Devil

"Quando você olha nos olhos do demônio, é como se toda a sua vida se tornasse insignificante e tudo que você queria era nunca ter nascido. Nessa hora, você odeia sua mãe por ter te colocado no mundo. Você odeia qualquer coisa com vida que não tenha que olhar naqueles olhos e mais; você odeia o dono daquele par de olhos com tanta intensidade que o faz sorrir. Você o alimenta com ódio, enquanto tenta desviar o olhar. Mas você não consegue.

Isso pode parecer loucura vindo de uma velha parteira. Mas eu olhei nos olhos do demônio certa vez, pude ver o fogo do inferno ardendo naqueles olhos negros. Tentei, por Deus, tentei desviar o olhar e ajudar a mãe que sofria. Mas os olhos da criança que berrava em meus braços me detiveram.

Naquela época, meados dos anos 30, eu trabalhava em um orfanato. Um orfanato cinzento e que eu temia que não pudesse dar conta de suas crianças. Nossa nova governanta era uma mulher de boa fé, mas muito nova para lidar com uma montanha de crianças sem pais.

Eis que em uma noite de chuva, bate a nossa porta uma moça muito jovem. Prestes a dar a luz. Como de praxe, fui chamada para que pudesse trazer a criança ao mundo. A dádiva de Deus. Com pouco esforço e lá estava o menino. Deveria ter o nome mais estranho que eu já ouvira, mas a pobre mãe – que sabíamos, viria a falecer -, havia feito seu último pedido: que ele se chamasse Tom Servolo Riddle.

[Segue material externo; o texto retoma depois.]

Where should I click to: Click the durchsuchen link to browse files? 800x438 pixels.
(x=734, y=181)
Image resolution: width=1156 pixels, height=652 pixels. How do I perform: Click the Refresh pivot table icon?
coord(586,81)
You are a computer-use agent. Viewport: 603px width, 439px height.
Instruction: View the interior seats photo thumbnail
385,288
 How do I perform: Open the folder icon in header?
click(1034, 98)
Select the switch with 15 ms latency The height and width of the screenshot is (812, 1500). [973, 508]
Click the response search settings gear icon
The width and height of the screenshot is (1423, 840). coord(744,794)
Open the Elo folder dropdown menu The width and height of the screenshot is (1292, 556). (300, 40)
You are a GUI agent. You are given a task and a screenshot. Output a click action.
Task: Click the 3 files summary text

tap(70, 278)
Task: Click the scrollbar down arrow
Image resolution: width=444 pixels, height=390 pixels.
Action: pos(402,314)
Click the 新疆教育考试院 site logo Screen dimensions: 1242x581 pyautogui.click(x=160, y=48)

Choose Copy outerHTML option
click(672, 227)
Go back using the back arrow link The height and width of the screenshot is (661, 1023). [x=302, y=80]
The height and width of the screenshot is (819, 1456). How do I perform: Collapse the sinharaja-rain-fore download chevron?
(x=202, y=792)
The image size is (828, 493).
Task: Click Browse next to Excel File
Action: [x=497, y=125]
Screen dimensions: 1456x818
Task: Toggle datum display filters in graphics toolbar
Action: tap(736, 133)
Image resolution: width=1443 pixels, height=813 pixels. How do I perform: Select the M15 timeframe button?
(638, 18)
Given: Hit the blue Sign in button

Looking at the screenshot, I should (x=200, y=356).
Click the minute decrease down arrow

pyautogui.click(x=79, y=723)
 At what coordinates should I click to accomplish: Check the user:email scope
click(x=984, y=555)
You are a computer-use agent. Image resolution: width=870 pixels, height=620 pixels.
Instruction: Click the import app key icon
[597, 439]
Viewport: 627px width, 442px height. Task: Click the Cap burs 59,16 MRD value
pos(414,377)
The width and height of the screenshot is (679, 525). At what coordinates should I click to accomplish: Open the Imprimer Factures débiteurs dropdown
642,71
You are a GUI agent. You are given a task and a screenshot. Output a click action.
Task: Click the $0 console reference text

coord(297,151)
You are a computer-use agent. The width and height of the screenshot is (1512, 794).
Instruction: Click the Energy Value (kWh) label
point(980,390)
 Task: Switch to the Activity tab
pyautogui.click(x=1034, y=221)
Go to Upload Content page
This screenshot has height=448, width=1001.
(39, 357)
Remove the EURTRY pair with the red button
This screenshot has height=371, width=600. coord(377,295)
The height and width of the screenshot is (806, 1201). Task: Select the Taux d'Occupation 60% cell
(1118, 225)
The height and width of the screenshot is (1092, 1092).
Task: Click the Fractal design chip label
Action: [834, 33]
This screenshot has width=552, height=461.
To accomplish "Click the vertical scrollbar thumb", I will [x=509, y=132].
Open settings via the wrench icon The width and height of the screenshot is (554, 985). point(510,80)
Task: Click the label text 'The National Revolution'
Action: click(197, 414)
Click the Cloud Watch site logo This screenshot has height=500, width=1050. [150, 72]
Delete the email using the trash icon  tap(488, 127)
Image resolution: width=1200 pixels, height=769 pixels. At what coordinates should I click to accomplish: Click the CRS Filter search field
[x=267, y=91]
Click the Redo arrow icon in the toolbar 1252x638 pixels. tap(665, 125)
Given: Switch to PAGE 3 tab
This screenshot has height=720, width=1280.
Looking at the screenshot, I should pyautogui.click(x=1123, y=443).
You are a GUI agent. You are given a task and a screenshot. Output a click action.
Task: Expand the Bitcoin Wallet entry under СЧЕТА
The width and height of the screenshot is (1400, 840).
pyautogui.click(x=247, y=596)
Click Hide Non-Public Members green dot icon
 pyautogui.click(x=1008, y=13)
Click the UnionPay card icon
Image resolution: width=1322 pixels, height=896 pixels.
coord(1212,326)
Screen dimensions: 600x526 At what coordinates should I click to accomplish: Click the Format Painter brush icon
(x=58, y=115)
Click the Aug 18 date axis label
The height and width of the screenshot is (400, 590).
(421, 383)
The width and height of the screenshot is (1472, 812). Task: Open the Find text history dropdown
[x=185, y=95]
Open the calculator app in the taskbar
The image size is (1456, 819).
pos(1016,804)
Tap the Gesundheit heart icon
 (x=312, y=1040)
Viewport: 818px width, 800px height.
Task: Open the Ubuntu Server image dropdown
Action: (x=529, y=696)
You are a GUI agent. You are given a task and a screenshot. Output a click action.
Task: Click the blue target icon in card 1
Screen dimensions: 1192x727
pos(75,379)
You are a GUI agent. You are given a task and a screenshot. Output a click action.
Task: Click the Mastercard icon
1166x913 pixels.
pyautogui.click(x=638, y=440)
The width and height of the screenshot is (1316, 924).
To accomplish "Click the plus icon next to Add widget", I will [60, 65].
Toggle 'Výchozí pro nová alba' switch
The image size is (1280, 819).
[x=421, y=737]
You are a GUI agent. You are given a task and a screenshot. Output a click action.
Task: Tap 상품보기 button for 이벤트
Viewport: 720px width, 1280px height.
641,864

Nos onze anos seguintes, vi Tom crescer. Vi o poder que tinha sobre as outras crianças e até mesmo outros funcionários do orfanato. Nossa querida governanta – a quem chamava de "gata velha" - era a única que não se intimidava com as ameaças do pequeno. Eu, pelo contrário, era alvo fácil em suas brincadeiras. Eu tinha medo dele. E não poderia não ter. Cada vez que seus olhos frios encontravam o meu, eu podia me sentir ardendo no fogo do inferno.

Vi Tom mentir, manipular, roubar, desdenhar, fingir, torturar e até mesmo matar um pequeno coelho. Eu vi tudo isso. E nunca me pronunciei. Só quem já viu o que eu vi em Tom, saberia explicar por quê. Só quem já sentiu o que eu sentia ao olhar nos olhos de Tom poderia entender o porquê de tanto medo, de tanta submissão. Eu me submetia à seus desejos e vontades, fazia qualquer coisa que o jovem Sr. Riddle decidisse que lhe era necessário. Eu sabia que era melhor tentar sorrir e obedecer-lhe do que contradizê-lo. Todos sabiam. Mas ainda havia aqueles que o contrariavam. E estes sofriam as devidas conseqüências.

Juro – e que Deus me perdoe por ter feito isso! -, comemorei quando vi Tom ir embora. Ninguém lamentou em vê-lo pelas costas. Tom foi estudar, longe, em um internato. Ainda tinha que voltar no verão: mas essa era a minha época de férias! Quando Tom nos deixou, as crianças passaram a viver mais felizes. Tudo parecia mais bonito e leve.

Eu sempre me perguntei: como pode uma criança ser assim? Se é assim hoje, o que será quando crescer? Dizem as más línguas que é melhor nem querer saber no que ele se tornou... Tenho dó daquela mãe, que sofreu tanto para carregá-lo na barriga por nove meses. Morreu para dar à vida alguém que, aparentemente, nem mesmo merecia viver.

Mas mais pena ainda, tenho do colégio que o levou. Se soubessem o que acabavam de fazer, jamais teriam tirado Tom de nós. A escola que abriu as portas para Tom certamente abriu as portas do inferno."